The most recent closure followed a major landslide that toppled power lines and poles forcing the DOH to block off a 1.27-mile-stretch of River Road.
Then seemingly out of the blue — without informing anyone — the DOH said it decided to reopen it after no movement of the road was detected for several months.
Perhaps that’s a result of a lengthy dry spell in our area and the fact no traffic has used this road for more than a year.
Or maybe River Road is good to go and the DOH is really hard at work on plans for a permanent fix.
Yet, the harsh reality is this road has suffered so many structural failures over the years you still probably want to avoid it altogether.
To put it more bluntly, a catastrophic slide along this road will not come as a surprise to anyone.

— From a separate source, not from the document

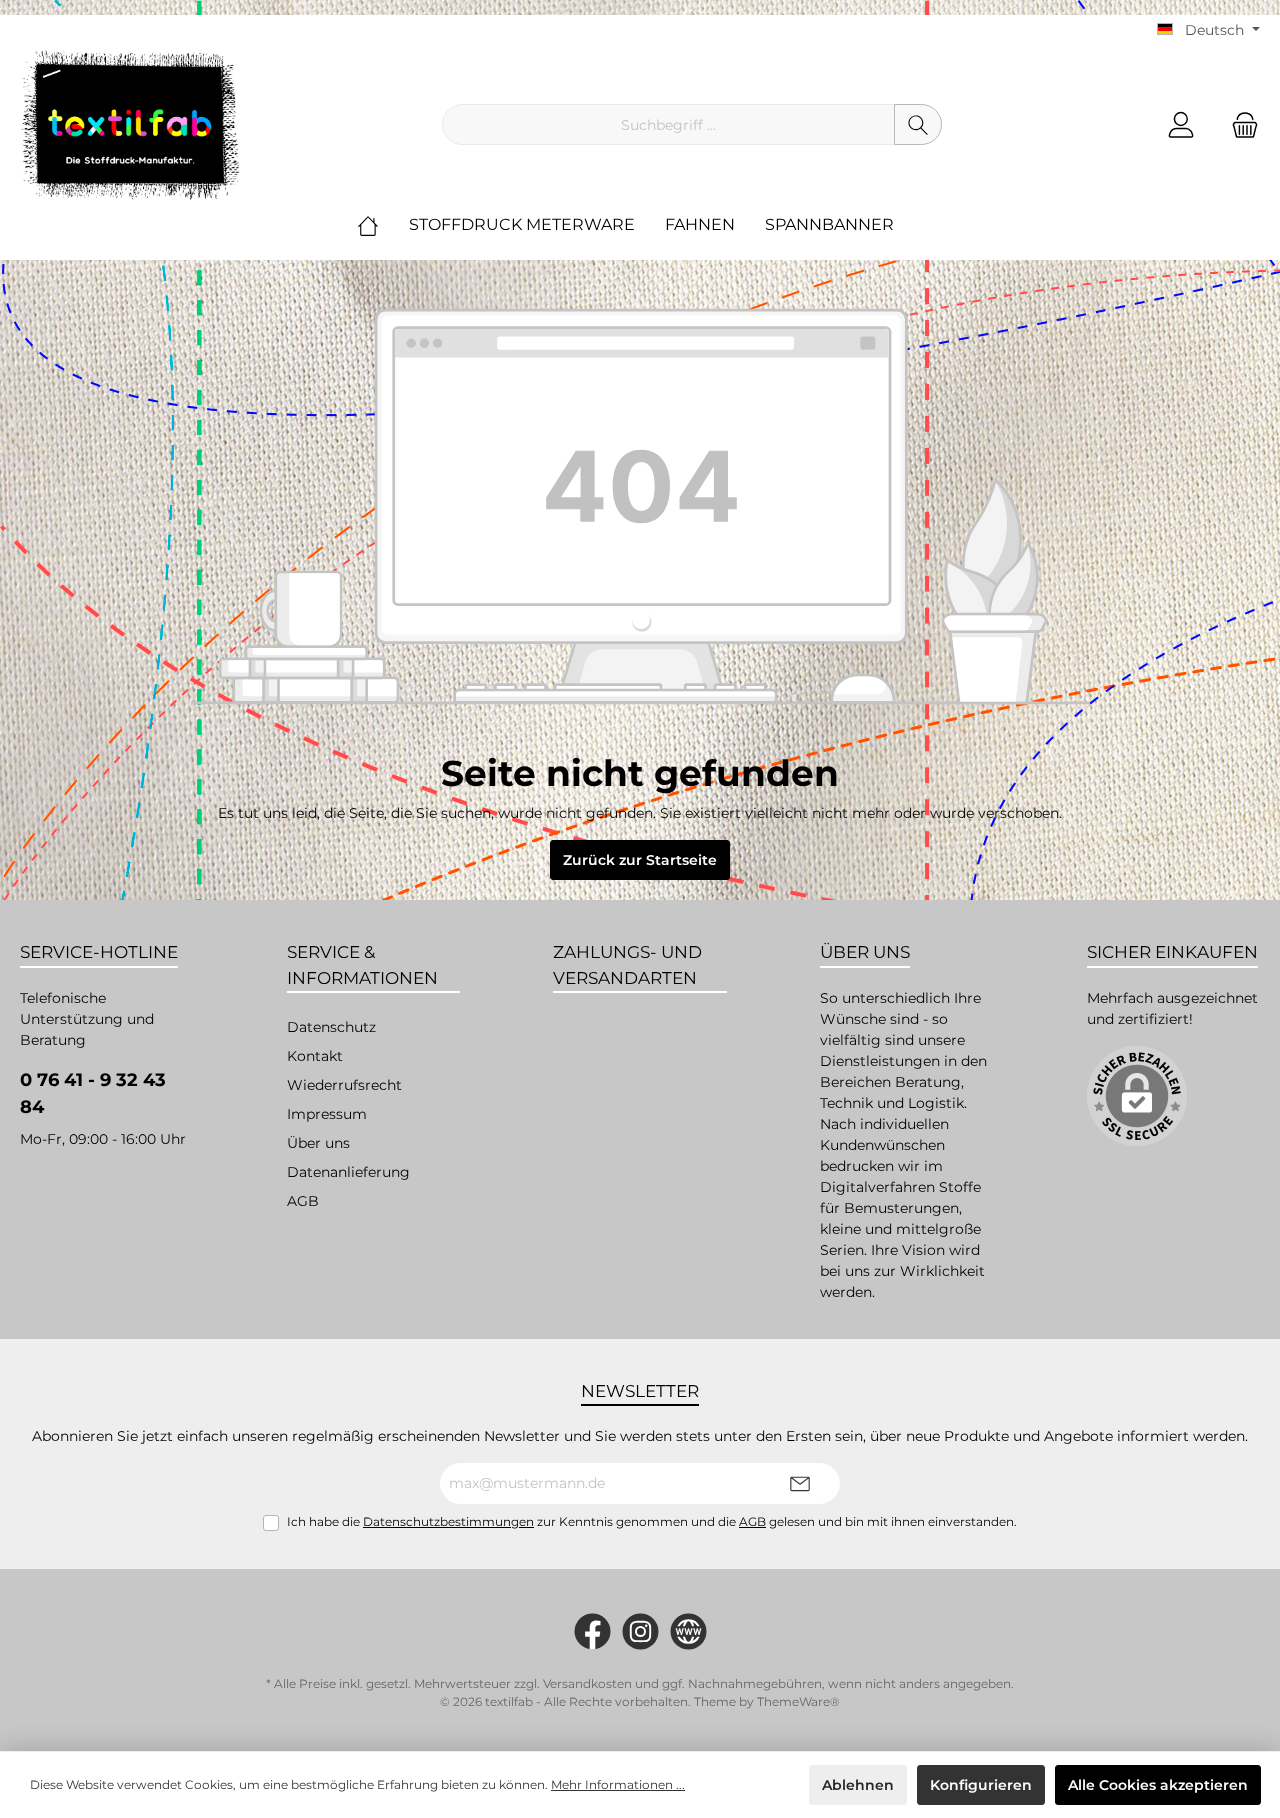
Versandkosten (587, 1683)
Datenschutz (331, 1027)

Over the past 10 years the DOH has only continued to perpetuate this disaster waiting to happen with quick, cheap and temporary fixes.
Of course, all the while the DOH is constantly “looking” at or “monitoring” it, too.
However, there never seems to be any sense of urgency to address this issue once and for all.
Simply cleaning up the last slide and eye-balling this road and the hillside above and below it for cracks or slippage is not reassuring.
Especially knowing that only last year the DOH said there were as many as 20 active slips along this stretch of road and it might never reopen.
That was due to the estimated $6 million cost to actually stabilize the hillside then. River Road was already a money pit, but this “fix” would only deepen that hole.
Worse yet, this road despite the DOH’s monitoring, still poses a potential risk to the public without such repairs.
Meanwhile, we’re told again and again the DOH is working on a design and study to fix it permanently.
Still, we cannot help but think: Is it going to take a catastrophe to ultimately fix River Road or close it forever?